» Aufgabe 1
Schreib aus den Datensätzen den Abschnitt von der Zeile mit „You are a GUI“ bis zum Ende der Datensätze wortgetreu ab, beide Enden eingeschlossen. Lass die Bilder dabei weg.

» Vorliegender Text

“Wie ist der Iran?” _ 1: Selfie-Manie

“Und, wie ist der Iran?” Tja, wie ist er? Oft habe ich habe diese Frage in aller Naivität an Menschen gerichtet, die das Land bereist hatten. Inzwischen bin ich heilfroh, dass mich jeder Reiseführer und jedes Buch über den Iran von einer eindeutigen Antwort entbindet. Wenn ihr hört oder lest, dass der Iran wunderbar, unvergleichlich, vielfältig, widersprüchlich und schrecklich ist, dann stimmt das. Er ist all das – und vieles mehr.

» Aufgabe 2
Wiederhole den Text über den Iran vollständig und unverändert.

» Liste der Datensätze
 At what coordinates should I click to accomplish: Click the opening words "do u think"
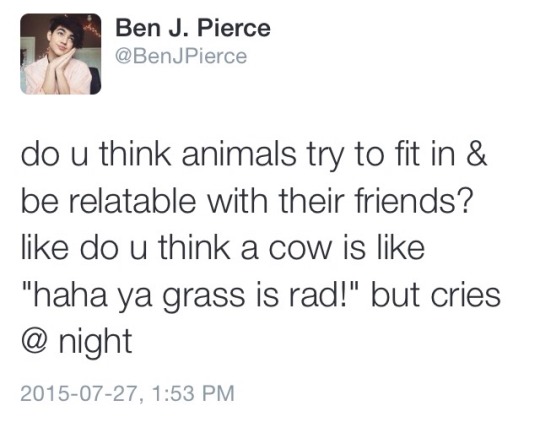point(96,154)
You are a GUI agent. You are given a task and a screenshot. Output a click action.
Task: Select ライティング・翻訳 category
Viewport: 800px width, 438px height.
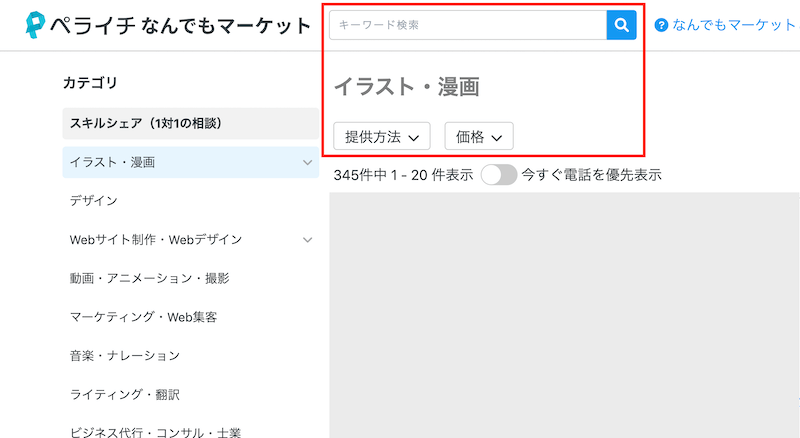point(124,395)
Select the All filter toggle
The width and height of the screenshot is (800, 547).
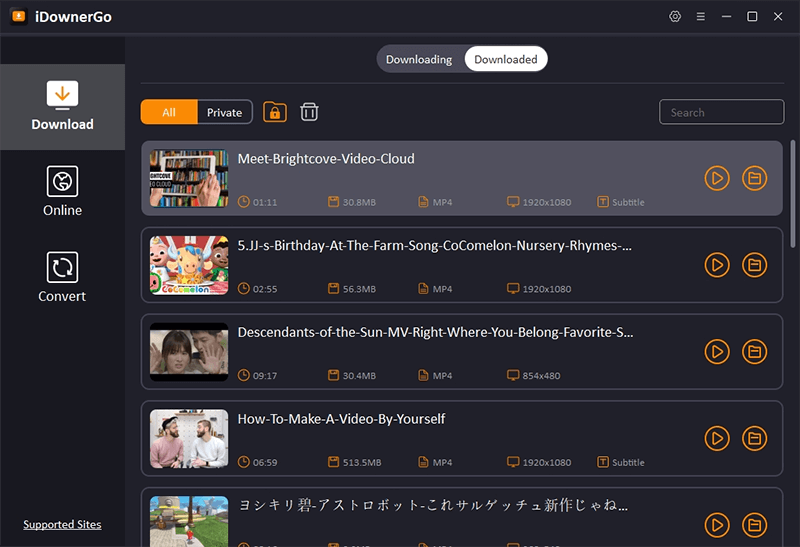tap(169, 112)
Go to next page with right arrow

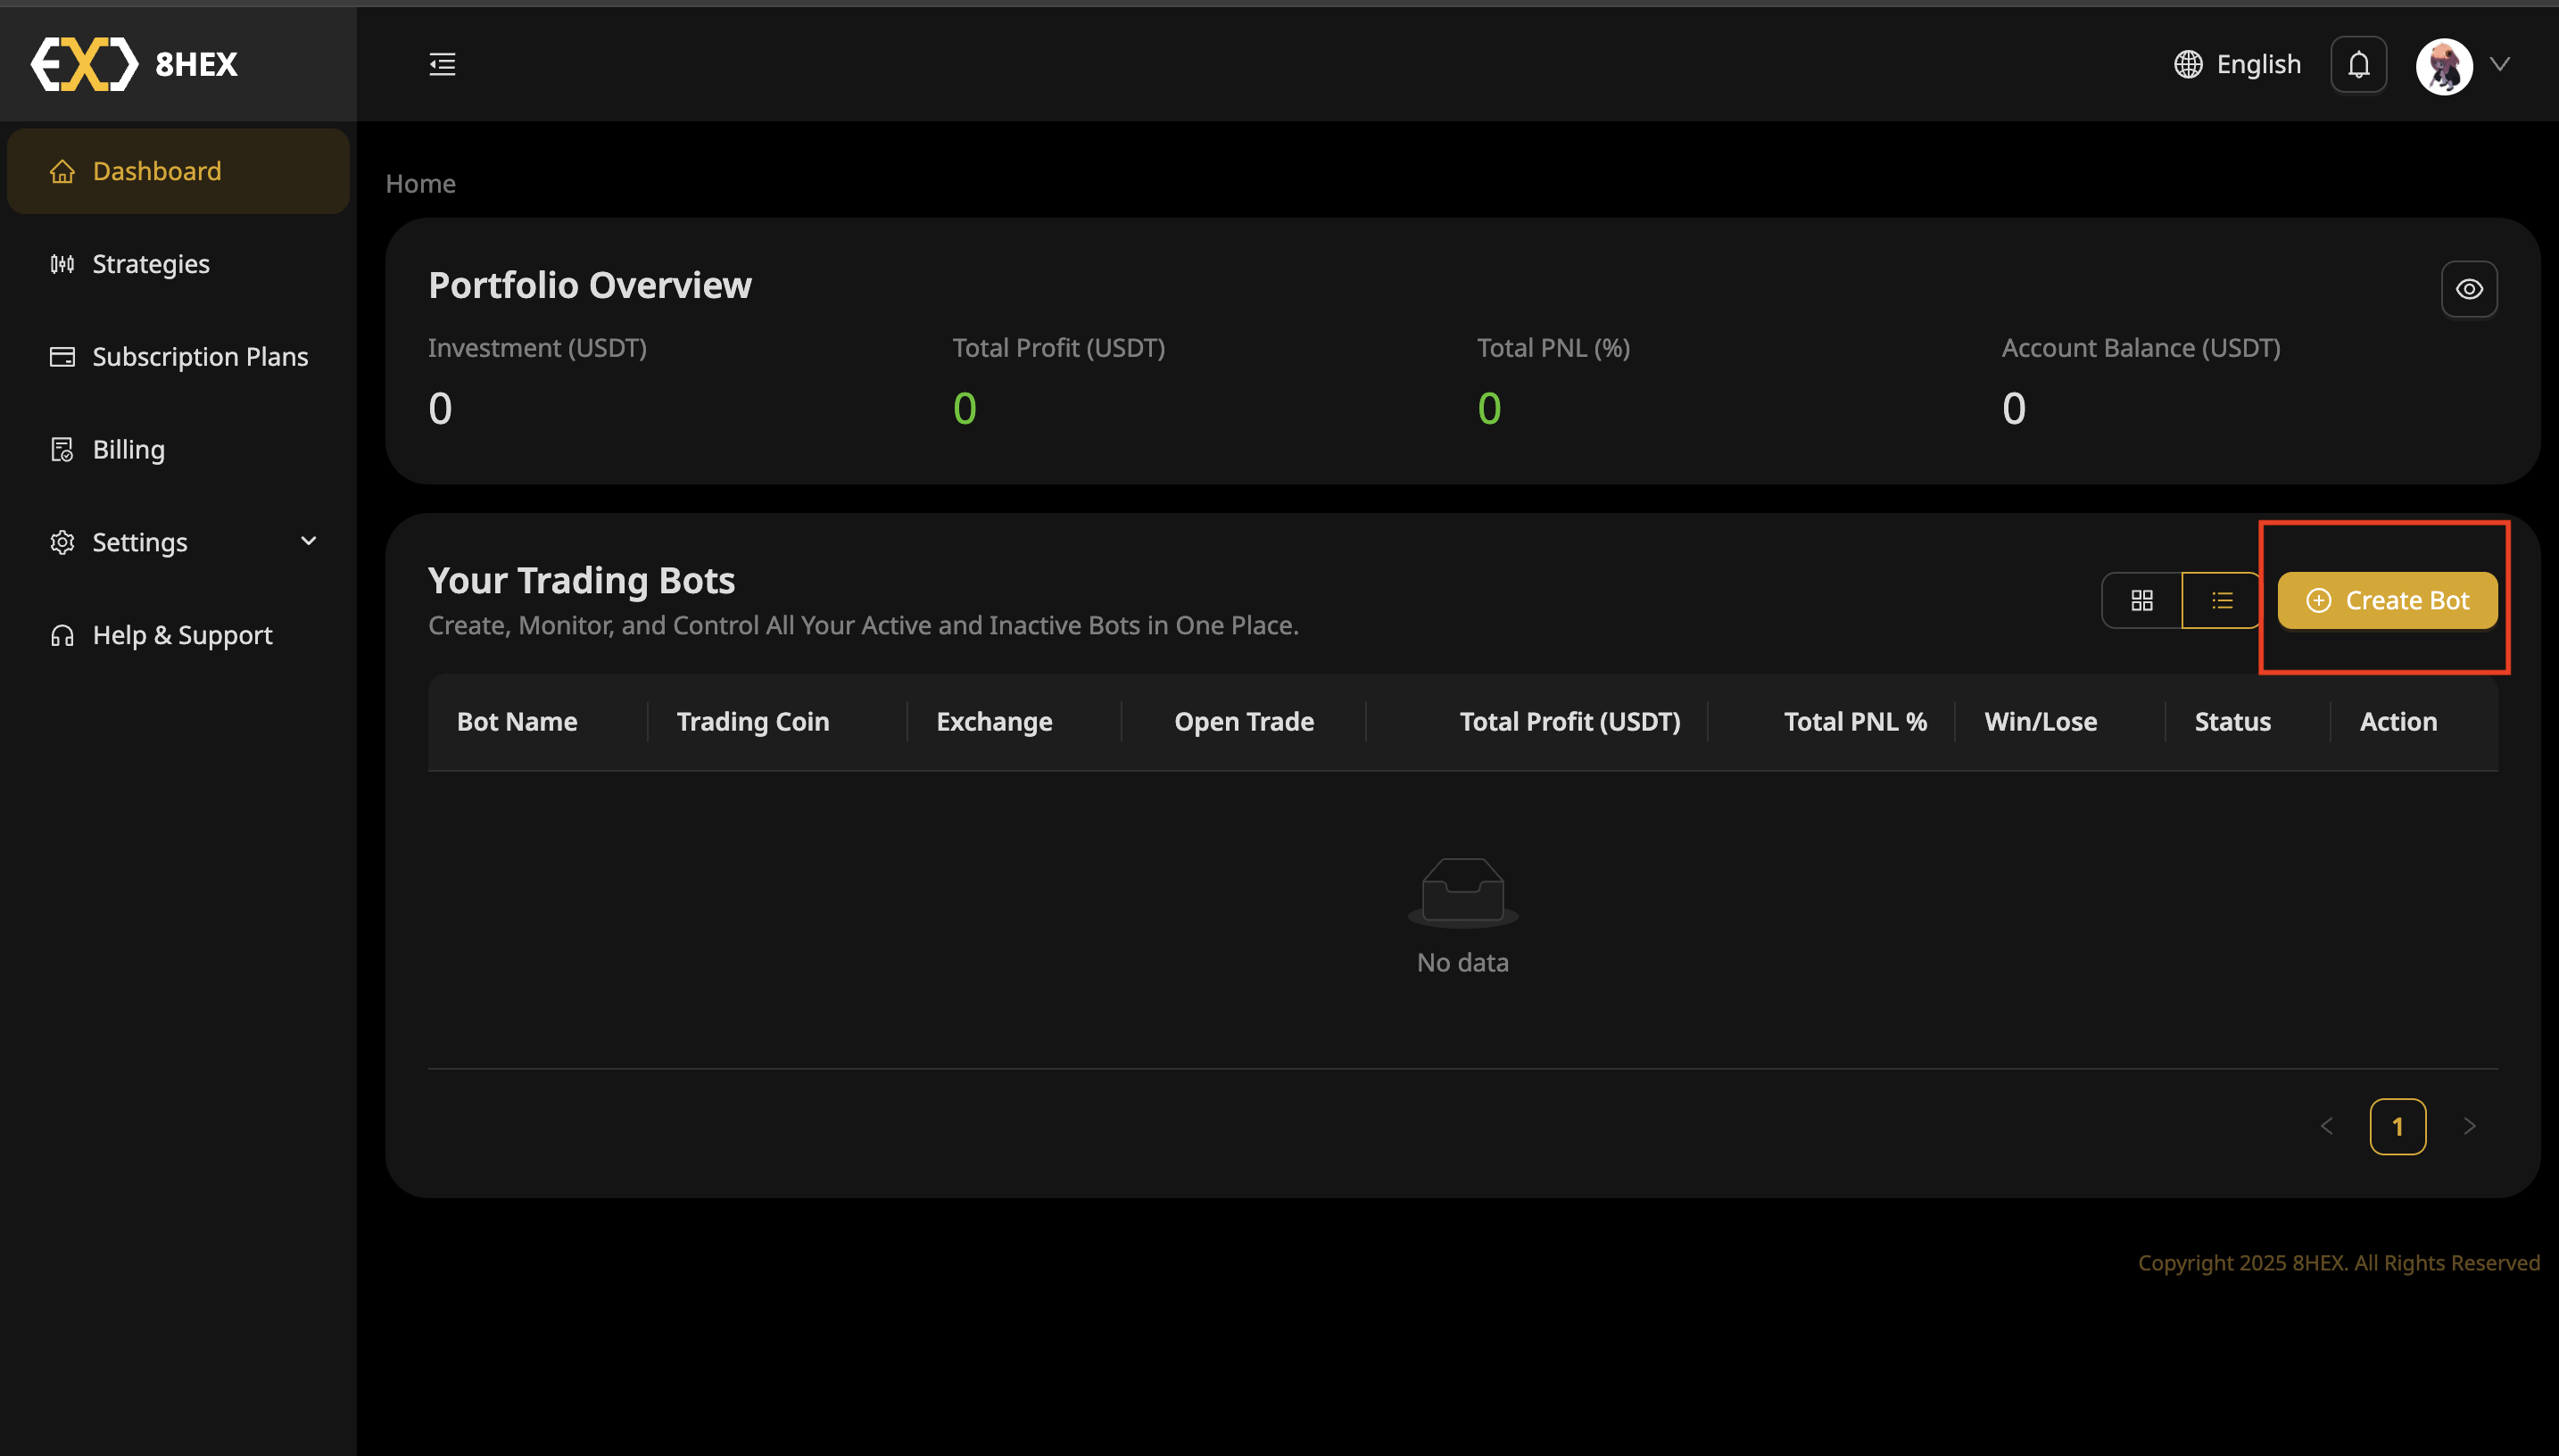(2469, 1125)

» Ausgearbeitete Lösung 1
You are a GUI agent. You are given a task and a screenshot. Output a click action.
Task: Select ライティング・翻訳 category
Viewport: 800px width, 438px height.
point(124,395)
Select the All filter toggle
The width and height of the screenshot is (800, 547).
tap(169, 112)
Go to next page with right arrow

(2469, 1125)

» Ausgearbeitete Lösung 2
“Wie ist der Iran?” _ 1: Selfie-Manie

“Und, wie ist der Iran?” Tja, wie ist er? Oft habe ich habe diese Frage in aller Naivität an Menschen gerichtet, die das Land bereist hatten. Inzwischen bin ich heilfroh, dass mich jeder Reiseführer und jedes Buch über den Iran von einer eindeutigen Antwort entbindet. Wenn ihr hört oder lest, dass der Iran wunderbar, unvergleichlich, vielfältig, widersprüchlich und schrecklich ist, dann stimmt das. Er ist all das – und vieles mehr.